Microsoft Copilot Studio Shatters Speed Records with .NET 10 WebAssembly Upgrade

.NET 10 Powers Breakthrough Performance in Copilot Studio

Microsoft’s Copilot Studio has officially moved its browser-based C# engine to .NET 10, delivering dramatic speed improvements and a seamless deployment experience. The upgrade, now live in production, eliminates manual hashing steps and reduces output size.

Microsoft Copilot Studio Shatters Speed Records with .NET 10 WebAssembly Upgrade
Source: devblogs.microsoft.com

“This migration cut our build time by 30% and slashed AOT output size by an additional 15%,” said a spokesperson for the Copilot Studio team. “The team is thrilled with the results.”

Automatic Fingerprinting Simplifies Deployment

One of the key changes in .NET 10 is automatic fingerprinting of WebAssembly assets. Each asset’s filename now includes a unique identifier, providing cache-busting and integrity guarantees without any manual intervention.

Previously, Copilot Studio had to run a custom PowerShell script to append SHA256 hashes to filenames and pass integrity arguments from JavaScript. Now, all of that overhead is gone. “We deleted the entire renaming script and removed the integrity argument from our client-side loader,” the spokesperson confirmed.

Resources are imported directly from dotnet.js, and fingerprints are baked into published filenames. Integrity validation happens automatically. Existing caching and validation logic continue to work unchanged.

Smaller AOT Output with WasmStripILAfterAOT

.NET 10 also enables WasmStripILAfterAOT by default for Ahead-of-Time builds. After AOT compiles .NET methods to WebAssembly, the original Intermediate Language (IL) is no longer needed at runtime. .NET 10 strips it out, shrinking published output.

Copilot Studio uses a hybrid approach: it ships both a JIT engine for fast startup and an AOT engine for maximum execution speed. With the stripping enabled, fewer files can be shared between modes. “We optimised our packaging to deduplicate bit-for-bit identical files,” the team explained. “The net effect is still a smaller overall package.”
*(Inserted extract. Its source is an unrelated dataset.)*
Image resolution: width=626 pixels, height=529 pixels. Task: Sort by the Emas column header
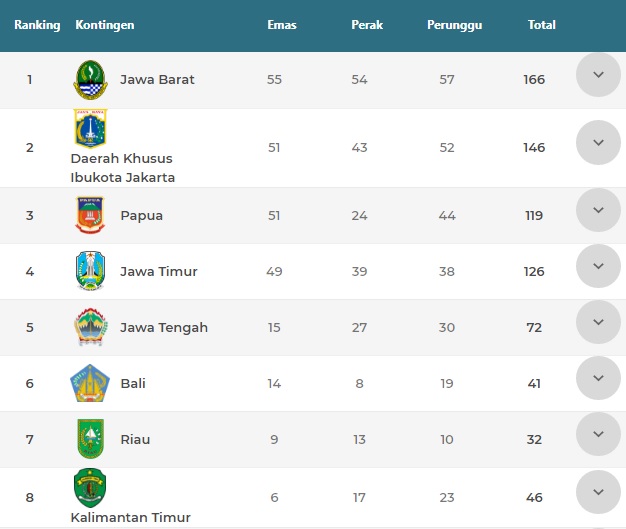282,25
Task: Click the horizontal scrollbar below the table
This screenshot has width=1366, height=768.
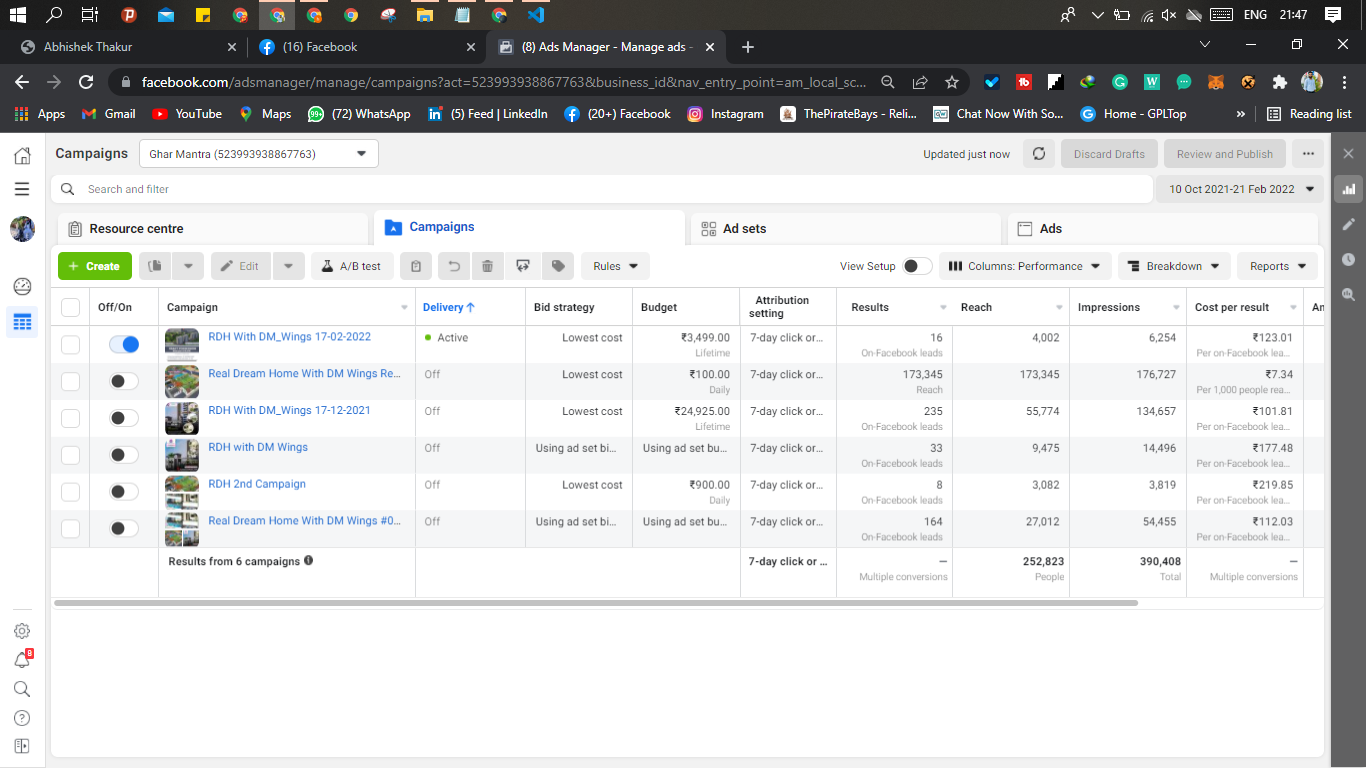Action: (x=596, y=603)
Read the background of this technology →

Microsoft Copilot Studio Shatters Speed Records with .NET 10 WebAssembly Upgrade
Source: devblogs.microsoft.com

Background

Microsoft Copilot Studio runs C# code in the browser via .NET WebAssembly (WASM). The team previously migrated from .NET 6 to .NET 8, achieving significant performance gains. Now, with .NET 10, they have upgraded again, focusing on developer experience and runtime efficiency.

The upgrade involved updating the target framework in .csproj files and ensuring dependency compatibility—a straightforward process that the team described as “smooth and uneventful.” The .NET 10 build is now running in production.

What This Means

For end-users, the Copilot Studio experience will feel faster and more responsive. The reduced AOT output size means quicker downloads, especially on slower networks. For developers, the elimination of manual fingerprinting scripts simplifies CI/CD pipelines and reduces maintenance burden.

“This update proves that .NET WebAssembly is maturing rapidly,” said a Microsoft spokesperson. “Enterprises building complex browser apps can now rely on near-native performance without sacrificing ease of deployment.”

The move to .NET 10 also sets the stage for even more advanced scenarios, such as running large language model inference in the browser. Copilot Studio’s hybrid JIT/AOT architecture demonstrates how to balance startup time and steady-state performance.

For teams considering a similar upgrade, the key takeaway is that moving to .NET 10 requires minimal effort but yields substantial gains. “Just update your target framework and recompile,” the Copilot Studio team advised. “The new defaults handle the rest.”